Please return each of the entries below exactly as they appear.

### [DATA IN THIS EXERCISE]

□ □ □ □

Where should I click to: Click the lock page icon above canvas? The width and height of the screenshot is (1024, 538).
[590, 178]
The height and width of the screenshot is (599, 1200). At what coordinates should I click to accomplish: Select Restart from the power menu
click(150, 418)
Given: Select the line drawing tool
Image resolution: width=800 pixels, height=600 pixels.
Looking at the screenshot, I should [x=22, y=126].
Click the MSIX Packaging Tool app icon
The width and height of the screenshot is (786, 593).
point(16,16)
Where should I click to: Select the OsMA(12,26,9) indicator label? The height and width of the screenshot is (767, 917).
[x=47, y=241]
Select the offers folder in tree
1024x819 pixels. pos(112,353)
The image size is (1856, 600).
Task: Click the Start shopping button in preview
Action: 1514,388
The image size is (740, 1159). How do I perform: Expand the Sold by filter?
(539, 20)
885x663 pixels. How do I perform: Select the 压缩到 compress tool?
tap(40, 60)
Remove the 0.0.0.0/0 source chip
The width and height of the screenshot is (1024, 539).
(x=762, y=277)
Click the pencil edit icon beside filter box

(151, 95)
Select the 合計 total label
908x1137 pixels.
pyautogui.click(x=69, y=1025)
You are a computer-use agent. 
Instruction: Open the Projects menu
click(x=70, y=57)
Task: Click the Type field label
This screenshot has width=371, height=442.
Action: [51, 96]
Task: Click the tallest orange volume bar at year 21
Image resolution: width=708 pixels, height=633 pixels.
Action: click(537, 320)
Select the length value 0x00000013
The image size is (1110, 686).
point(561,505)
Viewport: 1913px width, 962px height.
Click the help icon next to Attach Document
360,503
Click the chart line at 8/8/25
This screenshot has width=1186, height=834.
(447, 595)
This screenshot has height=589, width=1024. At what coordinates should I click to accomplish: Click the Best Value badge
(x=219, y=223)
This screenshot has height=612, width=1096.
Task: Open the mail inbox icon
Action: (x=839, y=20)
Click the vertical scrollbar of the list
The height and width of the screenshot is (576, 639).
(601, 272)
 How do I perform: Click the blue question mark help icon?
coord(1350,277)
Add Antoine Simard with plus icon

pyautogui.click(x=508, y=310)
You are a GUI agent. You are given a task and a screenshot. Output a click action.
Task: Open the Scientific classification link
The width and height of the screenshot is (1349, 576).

□ □ □ □

### [WRITTEN SOLUTION]
Where should I click to: Click the lock page icon above canvas? The width and height of the screenshot is (1024, 538).
[590, 178]
The height and width of the screenshot is (599, 1200). At what coordinates should I click to accomplish: Select Restart from the power menu
click(150, 418)
Given: Select the line drawing tool
Image resolution: width=800 pixels, height=600 pixels.
Looking at the screenshot, I should [x=22, y=126].
Click the MSIX Packaging Tool app icon
The width and height of the screenshot is (786, 593).
point(16,16)
Where should I click to: Select the OsMA(12,26,9) indicator label? The height and width of the screenshot is (767, 917).
[x=47, y=241]
Select the offers folder in tree
1024x819 pixels. pos(112,353)
The image size is (1856, 600).
Task: Click the Start shopping button in preview
Action: 1514,388
The image size is (740, 1159). How do I perform: Expand the Sold by filter?
(539, 20)
885x663 pixels. How do I perform: Select the 压缩到 compress tool?
tap(40, 60)
Remove the 0.0.0.0/0 source chip
The width and height of the screenshot is (1024, 539).
(x=762, y=277)
Click the pencil edit icon beside filter box

(151, 95)
Select the 合計 total label
908x1137 pixels.
pyautogui.click(x=69, y=1025)
You are a computer-use agent. 
Instruction: Open the Projects menu
click(x=70, y=57)
Task: Click the Type field label
This screenshot has width=371, height=442.
Action: [51, 96]
Task: Click the tallest orange volume bar at year 21
Image resolution: width=708 pixels, height=633 pixels.
Action: click(537, 320)
Select the length value 0x00000013
The image size is (1110, 686).
point(561,505)
Viewport: 1913px width, 962px height.
Click the help icon next to Attach Document
360,503
Click the chart line at 8/8/25
This screenshot has width=1186, height=834.
(447, 595)
This screenshot has height=589, width=1024. At what coordinates should I click to accomplish: Click the Best Value badge
(x=219, y=223)
This screenshot has height=612, width=1096.
Task: Open the mail inbox icon
Action: (x=839, y=20)
Click the vertical scrollbar of the list
The height and width of the screenshot is (576, 639).
(601, 272)
 How do I perform: Click the blue question mark help icon?
coord(1350,277)
Add Antoine Simard with plus icon

pyautogui.click(x=508, y=310)
You are a GUI agent. You are given a task and a screenshot. Output a click action.
Task: Open the Scientific classification link
The width and height of the screenshot is (1349, 576).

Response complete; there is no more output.